Public service delivery in South Africa is in crisis. Service delivery protests are increasing dramatically and becoming more violent.
Government has tried many ways of engaging citizens through public forums, presidential hotlines and facility-based complaints mechanisms, but has not yet found a way of ensuring what citizens say becomes part of how government monitors and manages its performance.
In August 2013, the Cabinet approved a ‘Framework for Strengthening Citizen-Government Partnerships for Monitoring Frontline Service Delivery’. All government service departments are now required to find ways of including the views and experiences of citizens on service delivery into their M&E frameworks.

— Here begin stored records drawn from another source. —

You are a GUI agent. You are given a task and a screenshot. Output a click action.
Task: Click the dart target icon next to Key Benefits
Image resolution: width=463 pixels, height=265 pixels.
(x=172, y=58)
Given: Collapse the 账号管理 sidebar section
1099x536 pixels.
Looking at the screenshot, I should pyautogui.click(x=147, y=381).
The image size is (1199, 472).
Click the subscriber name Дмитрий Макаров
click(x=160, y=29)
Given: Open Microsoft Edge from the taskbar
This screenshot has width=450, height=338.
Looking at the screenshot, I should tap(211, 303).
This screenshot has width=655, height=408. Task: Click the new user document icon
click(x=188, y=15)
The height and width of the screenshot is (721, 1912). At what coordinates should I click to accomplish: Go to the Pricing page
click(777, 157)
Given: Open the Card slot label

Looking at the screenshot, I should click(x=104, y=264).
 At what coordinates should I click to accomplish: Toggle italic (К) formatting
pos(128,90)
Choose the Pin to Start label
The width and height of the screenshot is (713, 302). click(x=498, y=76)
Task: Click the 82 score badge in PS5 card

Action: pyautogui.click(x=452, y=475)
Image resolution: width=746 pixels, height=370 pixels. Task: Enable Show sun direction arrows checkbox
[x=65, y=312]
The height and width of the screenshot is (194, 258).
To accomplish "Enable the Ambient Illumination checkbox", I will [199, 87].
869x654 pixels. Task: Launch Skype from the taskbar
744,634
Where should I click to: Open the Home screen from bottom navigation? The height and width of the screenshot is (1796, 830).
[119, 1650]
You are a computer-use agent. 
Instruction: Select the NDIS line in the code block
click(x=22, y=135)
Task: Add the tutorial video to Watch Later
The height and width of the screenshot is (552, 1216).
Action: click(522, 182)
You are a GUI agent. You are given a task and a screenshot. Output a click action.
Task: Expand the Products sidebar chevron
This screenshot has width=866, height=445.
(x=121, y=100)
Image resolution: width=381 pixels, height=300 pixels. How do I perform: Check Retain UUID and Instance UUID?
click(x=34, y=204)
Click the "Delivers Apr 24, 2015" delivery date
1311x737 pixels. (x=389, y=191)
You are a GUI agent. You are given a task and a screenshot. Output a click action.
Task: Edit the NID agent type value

The Department of Performance Monitoring and Evaluation in the Presidency has contracted Keystone and a local NGO, the Seriti Institute, to design and test an approach to citizen-based monitoring (CBM) in which feedback from those who receive services (the citizens) AND from those who have to deliver those services (the frontline facility staff) are heard and engaged with.
The pilot will run from October 2013 to March 2015, starting in Msinga in KZN and Phuthaditjhaba in Free State, and then expanding to pilot sites in all nine provinces. The pilot will be implemented in the police stations, health facilities and facilities of the Department of Social Development and SASSA, the agency responsible for social grant payments.
This is an ambitious pilot – and the first attempt by a government to systematically put feedback from citizens at the heart of its performance management in all departments.
Drawing on Keystone’s Constituent Voice method, the approach being piloted starts with developing simple survey tools to collect feedback in the two feedback loops that critically affect service quality: Citizens will give feedback on their experience of the service facilities while frontline staff will give feedback on how well the senior department managers support and enable them to perform well.
Feedback will be collected independently through community organizations using traditional or mobile data collection methods. The feedback will then be analysed and comparative ‘performance reports’ created that the facility and senior management can use to affirm good practice, identify improvements needed and take action to implement them.
The simple graphic reports will be used to structure open dialogue among stakeholders to validate the feedback, to affirm strengths and establish agreed actions for improvement. Performance against these commitments will be monitored through subsequent feedback cycles.
The duly validated (or amended) performance data can be integrated into the formal reporting and performance management systems of the relevant department, thus giving meaningful voice to citizens and frontline staff, managing expectations and building mutual accountability for improved services.
We will be blogging regularly on the progress of this bold experiment as it unfolds over the next 18 months.
A remarkable development, with potential implications globally! I’m curious — how do you plan to assess its success and harvest lessons for replication elsewhere? Best of luck with this ambitious and important experiment.
Hi Alnoor,
we’re still in the process of defining our hypotheses and what ‘success’ will look like for whom in a pilot situation – and how we will measure it. Stuff for a further series of blogs in its own right I think.
But DPME are taking a very open learning-focused approach by planning three iterative pilot cycles over the next 18 months. The first (in only 2 sites) is being planned now in which we will introduce the basic elements of what such a feedback cycle/system might look like (e.g. perhaps using paper surveys and manually created reports) to demonstrate the concept in practical terms that people can engage with. The experience will be documented and widely discussed in government and with civil society.
A second pilot cycle in 4-6 sites will build on this initial experience to improve the community training, survey content and collection introduce elements of the technological architecture such as mobile data collection, automated analysis and report generation etc. followed by a process of reflection and learning.
… and then a third cycle will begin (perhaps a year from now) in which a thoroughly revised approach, tools and methods will be applied in a further 4-6 sites. At least that is how it looks now in these very early days. Perhaps other players in this space will engage with the process and plan their own independent initiatives in SA or elsewhere and a learning community will emerge.
Many thanks, Andre, for your detailed reply. Looking forward to following your experience and learning process. Carpe diem!